ISAKOS: 2023 Congress in Boston, MA USA

2023 ISAKOS Biennial Congress ePoster

 

The Tibial Tubercle - Trochlear Groove Distance. A Comparison Study Between EOS And MRI In The Paediatric Population

Ravi Teja Rudraraju, MD, Hyderabad, Telangana INDIA
Geoffrey T Murphy, BMed, MD, BSc (Med) Hons, Camperdown, New South Wales AUSTRALIA
Alexander S. Nicholls, MSc, FRACS, Sydney, NSW AUSTRALIA

Sydney Orthopaedic Research Institute, Sydney, NSW, AUSTRALIA

FDA Status Not Applicable

Summary

While EOS has several advantages for its use in children, being quick, inexpensive, and having reduced radiation, it should not be used for decision making regarding TT-TG distances while planning the management of patella femoral joint instability.
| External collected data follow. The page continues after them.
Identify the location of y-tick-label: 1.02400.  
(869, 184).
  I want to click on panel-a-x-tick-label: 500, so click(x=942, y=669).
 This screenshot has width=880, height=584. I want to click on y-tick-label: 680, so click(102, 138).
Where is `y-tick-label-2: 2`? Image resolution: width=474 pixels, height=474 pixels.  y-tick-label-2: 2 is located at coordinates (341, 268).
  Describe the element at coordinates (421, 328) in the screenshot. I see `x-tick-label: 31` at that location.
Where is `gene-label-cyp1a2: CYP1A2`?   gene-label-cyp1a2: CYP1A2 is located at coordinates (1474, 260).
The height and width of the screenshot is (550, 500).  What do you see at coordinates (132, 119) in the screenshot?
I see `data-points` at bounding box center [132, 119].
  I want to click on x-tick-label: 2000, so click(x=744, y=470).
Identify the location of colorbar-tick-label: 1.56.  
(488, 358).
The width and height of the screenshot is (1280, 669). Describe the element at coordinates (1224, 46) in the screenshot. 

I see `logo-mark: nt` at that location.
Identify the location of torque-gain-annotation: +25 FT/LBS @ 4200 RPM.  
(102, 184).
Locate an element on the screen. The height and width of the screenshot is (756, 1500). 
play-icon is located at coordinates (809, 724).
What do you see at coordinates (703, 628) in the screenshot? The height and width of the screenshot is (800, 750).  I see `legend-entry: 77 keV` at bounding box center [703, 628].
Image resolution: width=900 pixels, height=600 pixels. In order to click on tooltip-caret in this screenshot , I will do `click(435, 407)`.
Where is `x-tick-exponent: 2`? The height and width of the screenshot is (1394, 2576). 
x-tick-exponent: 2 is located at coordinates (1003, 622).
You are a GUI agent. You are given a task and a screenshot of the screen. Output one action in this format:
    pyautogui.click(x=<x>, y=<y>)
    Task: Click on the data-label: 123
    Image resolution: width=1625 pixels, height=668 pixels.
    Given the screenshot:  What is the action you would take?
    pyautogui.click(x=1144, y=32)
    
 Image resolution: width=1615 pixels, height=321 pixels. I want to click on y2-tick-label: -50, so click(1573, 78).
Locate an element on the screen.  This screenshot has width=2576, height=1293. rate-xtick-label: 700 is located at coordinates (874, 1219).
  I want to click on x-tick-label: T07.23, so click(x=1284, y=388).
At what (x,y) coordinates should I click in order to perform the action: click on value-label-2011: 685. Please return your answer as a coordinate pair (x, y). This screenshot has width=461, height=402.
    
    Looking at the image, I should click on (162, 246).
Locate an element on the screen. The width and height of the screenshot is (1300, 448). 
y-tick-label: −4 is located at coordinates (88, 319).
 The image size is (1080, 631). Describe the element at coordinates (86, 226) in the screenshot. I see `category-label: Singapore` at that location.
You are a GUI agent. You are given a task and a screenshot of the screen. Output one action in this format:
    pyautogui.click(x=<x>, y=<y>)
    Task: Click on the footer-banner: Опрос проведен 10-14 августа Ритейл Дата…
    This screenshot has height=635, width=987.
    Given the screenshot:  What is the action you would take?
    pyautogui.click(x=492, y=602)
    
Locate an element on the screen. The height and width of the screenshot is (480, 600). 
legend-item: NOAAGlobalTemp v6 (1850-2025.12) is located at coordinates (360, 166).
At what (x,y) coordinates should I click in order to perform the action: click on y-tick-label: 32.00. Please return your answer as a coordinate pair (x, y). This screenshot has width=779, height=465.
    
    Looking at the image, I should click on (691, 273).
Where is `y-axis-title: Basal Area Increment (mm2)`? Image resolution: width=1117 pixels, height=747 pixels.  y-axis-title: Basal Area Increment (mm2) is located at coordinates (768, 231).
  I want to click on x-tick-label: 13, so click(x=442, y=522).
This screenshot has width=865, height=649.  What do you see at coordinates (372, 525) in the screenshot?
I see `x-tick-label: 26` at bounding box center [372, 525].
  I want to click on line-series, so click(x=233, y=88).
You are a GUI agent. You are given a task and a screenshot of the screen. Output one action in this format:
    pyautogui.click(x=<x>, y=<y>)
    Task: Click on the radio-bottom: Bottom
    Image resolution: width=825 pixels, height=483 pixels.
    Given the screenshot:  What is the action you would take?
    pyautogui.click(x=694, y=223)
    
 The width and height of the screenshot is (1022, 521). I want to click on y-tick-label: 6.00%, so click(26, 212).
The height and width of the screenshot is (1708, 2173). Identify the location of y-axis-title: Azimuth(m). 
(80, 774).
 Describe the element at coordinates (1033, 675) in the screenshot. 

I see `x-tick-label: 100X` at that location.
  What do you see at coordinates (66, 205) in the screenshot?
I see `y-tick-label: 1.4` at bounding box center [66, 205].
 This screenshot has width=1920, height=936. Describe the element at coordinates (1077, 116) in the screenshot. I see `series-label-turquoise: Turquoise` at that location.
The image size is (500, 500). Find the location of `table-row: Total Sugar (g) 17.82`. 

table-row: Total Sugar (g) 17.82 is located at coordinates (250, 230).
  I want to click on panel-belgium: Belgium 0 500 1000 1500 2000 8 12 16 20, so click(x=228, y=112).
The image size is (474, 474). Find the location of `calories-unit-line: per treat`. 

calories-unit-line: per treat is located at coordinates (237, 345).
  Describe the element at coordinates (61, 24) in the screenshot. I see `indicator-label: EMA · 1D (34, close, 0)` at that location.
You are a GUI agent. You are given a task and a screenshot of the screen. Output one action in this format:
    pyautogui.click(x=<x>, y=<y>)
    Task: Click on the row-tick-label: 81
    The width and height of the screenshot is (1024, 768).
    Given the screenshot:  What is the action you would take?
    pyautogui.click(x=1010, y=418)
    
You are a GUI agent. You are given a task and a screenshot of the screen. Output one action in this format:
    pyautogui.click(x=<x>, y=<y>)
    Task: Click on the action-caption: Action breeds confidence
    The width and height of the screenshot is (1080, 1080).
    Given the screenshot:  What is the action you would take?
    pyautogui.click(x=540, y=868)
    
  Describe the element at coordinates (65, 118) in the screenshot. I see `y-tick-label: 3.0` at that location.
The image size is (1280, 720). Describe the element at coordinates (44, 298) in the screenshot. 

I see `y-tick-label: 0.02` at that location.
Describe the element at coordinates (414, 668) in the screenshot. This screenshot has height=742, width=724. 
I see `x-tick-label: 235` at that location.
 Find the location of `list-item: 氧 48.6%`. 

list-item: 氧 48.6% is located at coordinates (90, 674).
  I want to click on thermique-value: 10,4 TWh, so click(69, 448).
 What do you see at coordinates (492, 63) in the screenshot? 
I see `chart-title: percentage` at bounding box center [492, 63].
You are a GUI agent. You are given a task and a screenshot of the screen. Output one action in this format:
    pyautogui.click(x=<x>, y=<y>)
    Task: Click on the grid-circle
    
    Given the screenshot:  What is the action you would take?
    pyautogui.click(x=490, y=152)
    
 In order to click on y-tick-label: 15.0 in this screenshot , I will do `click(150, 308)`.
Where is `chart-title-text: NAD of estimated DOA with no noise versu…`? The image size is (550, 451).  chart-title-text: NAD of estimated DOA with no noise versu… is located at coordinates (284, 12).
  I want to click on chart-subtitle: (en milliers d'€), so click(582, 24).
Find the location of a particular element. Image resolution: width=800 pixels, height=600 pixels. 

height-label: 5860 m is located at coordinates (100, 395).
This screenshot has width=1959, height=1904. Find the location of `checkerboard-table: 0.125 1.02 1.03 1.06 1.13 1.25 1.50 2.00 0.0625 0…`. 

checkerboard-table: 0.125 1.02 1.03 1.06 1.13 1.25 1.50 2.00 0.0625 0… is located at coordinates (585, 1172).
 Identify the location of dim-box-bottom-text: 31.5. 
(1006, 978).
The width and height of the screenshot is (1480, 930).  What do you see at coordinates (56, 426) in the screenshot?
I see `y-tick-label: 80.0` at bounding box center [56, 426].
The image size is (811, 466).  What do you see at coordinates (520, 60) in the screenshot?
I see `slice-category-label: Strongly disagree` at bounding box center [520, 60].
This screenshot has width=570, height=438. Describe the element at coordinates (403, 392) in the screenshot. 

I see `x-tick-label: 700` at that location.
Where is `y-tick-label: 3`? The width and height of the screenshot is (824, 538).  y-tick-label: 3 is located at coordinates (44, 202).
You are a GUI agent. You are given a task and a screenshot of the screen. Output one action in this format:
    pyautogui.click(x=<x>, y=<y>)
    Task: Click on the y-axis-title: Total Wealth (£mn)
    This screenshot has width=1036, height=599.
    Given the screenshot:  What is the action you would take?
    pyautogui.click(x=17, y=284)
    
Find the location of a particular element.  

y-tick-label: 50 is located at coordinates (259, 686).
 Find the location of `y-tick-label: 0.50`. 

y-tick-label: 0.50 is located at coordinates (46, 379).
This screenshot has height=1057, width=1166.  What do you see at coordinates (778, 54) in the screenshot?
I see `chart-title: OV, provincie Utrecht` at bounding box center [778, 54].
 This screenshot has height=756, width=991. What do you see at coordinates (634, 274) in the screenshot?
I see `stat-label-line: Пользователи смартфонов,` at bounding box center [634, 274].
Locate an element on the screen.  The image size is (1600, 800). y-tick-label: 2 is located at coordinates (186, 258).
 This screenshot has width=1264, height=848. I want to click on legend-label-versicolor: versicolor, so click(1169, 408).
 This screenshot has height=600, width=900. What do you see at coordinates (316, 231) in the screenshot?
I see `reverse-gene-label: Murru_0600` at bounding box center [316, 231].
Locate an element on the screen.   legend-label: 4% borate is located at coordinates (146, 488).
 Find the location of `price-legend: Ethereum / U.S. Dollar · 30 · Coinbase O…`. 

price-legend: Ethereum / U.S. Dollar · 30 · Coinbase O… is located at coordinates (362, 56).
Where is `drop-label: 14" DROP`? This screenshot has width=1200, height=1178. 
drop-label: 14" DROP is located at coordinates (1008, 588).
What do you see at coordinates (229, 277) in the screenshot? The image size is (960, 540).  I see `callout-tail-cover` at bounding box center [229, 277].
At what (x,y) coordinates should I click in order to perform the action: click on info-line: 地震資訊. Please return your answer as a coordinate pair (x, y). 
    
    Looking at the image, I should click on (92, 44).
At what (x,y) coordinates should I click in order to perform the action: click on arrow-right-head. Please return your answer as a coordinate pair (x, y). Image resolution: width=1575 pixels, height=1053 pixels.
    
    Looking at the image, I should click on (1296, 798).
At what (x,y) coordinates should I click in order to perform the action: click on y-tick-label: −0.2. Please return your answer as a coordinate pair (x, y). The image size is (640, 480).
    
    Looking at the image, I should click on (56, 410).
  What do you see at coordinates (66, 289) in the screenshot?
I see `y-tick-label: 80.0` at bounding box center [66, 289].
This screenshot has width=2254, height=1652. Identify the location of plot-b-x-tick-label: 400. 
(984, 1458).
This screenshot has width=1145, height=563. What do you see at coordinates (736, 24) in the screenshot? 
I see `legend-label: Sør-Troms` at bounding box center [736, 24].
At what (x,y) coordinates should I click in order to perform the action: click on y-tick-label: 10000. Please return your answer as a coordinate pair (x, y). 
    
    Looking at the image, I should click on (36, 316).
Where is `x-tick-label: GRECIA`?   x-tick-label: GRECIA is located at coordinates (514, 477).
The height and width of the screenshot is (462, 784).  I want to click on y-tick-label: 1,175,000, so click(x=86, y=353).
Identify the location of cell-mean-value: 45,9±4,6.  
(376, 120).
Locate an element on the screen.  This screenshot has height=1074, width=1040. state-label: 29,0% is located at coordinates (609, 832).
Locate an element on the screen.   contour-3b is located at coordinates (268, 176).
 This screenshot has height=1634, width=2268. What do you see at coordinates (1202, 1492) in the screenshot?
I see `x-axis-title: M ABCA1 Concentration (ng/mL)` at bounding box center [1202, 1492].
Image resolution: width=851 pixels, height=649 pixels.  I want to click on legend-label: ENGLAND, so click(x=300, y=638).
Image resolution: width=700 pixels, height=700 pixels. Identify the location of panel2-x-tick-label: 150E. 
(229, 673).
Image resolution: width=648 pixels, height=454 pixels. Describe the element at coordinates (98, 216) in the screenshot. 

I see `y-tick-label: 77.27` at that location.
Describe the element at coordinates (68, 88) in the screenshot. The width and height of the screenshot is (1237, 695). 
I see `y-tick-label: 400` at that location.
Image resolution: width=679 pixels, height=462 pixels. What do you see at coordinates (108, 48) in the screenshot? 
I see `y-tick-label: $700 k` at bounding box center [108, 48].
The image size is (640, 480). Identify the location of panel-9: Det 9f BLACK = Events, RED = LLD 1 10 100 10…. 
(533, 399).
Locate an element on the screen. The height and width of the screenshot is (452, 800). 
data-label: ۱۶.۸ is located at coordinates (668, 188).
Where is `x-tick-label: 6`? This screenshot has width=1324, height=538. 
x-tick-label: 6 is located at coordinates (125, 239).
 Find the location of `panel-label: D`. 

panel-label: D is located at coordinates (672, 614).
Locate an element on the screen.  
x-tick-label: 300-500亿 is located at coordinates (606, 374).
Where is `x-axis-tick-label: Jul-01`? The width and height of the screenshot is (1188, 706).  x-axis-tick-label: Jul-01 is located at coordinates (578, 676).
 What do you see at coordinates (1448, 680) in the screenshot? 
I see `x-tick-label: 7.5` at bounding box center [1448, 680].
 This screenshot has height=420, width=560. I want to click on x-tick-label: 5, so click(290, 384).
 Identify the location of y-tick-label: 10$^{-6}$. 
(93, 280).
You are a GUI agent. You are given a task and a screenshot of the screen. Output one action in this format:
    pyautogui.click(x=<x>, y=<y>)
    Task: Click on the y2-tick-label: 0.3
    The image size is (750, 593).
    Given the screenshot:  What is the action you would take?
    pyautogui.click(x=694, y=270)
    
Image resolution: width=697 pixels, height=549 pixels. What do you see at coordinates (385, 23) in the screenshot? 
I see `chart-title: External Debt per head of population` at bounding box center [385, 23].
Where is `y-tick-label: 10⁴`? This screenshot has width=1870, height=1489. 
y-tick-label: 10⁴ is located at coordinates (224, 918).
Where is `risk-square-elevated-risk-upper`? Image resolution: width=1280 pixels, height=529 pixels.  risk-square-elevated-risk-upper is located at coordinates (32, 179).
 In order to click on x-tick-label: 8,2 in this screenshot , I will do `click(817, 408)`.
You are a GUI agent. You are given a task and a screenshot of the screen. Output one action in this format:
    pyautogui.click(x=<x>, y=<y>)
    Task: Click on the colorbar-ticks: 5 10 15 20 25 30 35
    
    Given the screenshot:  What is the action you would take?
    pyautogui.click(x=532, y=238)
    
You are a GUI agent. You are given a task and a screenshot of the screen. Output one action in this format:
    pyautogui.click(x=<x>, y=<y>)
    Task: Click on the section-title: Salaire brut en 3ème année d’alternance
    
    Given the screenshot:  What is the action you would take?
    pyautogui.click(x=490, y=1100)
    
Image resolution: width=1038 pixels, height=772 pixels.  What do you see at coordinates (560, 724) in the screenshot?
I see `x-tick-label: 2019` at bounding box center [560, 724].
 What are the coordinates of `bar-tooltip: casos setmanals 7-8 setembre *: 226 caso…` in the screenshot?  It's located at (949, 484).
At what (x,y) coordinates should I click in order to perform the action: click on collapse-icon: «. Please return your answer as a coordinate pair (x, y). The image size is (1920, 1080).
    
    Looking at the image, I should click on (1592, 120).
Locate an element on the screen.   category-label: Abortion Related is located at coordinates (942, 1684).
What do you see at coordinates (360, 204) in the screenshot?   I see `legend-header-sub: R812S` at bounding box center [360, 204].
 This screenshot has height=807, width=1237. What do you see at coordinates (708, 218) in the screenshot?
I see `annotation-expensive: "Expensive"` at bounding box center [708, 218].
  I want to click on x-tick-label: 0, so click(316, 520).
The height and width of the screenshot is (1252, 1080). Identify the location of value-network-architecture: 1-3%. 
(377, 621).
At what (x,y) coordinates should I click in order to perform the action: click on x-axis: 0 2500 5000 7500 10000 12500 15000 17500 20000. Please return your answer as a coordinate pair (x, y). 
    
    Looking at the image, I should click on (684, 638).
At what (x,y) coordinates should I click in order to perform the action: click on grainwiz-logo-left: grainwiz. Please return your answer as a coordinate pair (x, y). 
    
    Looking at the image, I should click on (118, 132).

ePosters will be available shortly before Congress

Abstract

Background

In patella instability, the tibial tubercle-trochlear groove distance (TT-TG) is often used to
assists clinicians in determining whether soft tissue reconstruction alone will be sufficient or
if bony procedures are also needed. TT-TG distance is traditionally measured using CT or
MRI scan, which each have unique disadvantages in children. The EOS x-ray is an
increasingly available modality which could be used to assess TT-TG in this population. This
study aims to compare the relative reliability and accuracy of upright EOS low-dose
radiographic evaluation with that of MRI in a paediatric population.

Methods

Patients were included if they underwent both an MRI and EOS scans for the assessment of
knee pathology and were under the age of 16. Two authors recorded the TT-TG distances on
each modality at two separate time points. In the EOS images, the distance between the two
points was measured in the horizontal 2D plane. In the MRI images it was done in the plane
referenced by posterior femoral condylar axis. The intra- and inter-rater reliability was
assessed in each modality and between modalities.

Results

Twenty-four patients (27 knees) were included in the study. The mean TT-TG distance on
EOS scan was 13mm and for MRI 12mm. On inter- and intra-observer analysis both imaging
modalities had excellent reliability (0.97 ICC for EOS and 0.98 ICC for MRI inter-observer)
and repeatability (0.98-0.99 ICC for EOS and 0.99 ICC for MRI for intra-observer).
However, comparing the two imaging modalities (EOS vs MRI) within raters, the ICC was
fair (0.56 ICC for rater 1 and 0.63 ICC for rater 2).

Conclusion

While EOS has several advantages for its use in children, being quick, inexpensive, and
having reduced radiation, it should not be used for decision making regarding TT-TG
distances. MRI or CT are still required imaging tools in this setting. However, EOS can still
play a useful role in planning the management of patella femoral joint instability.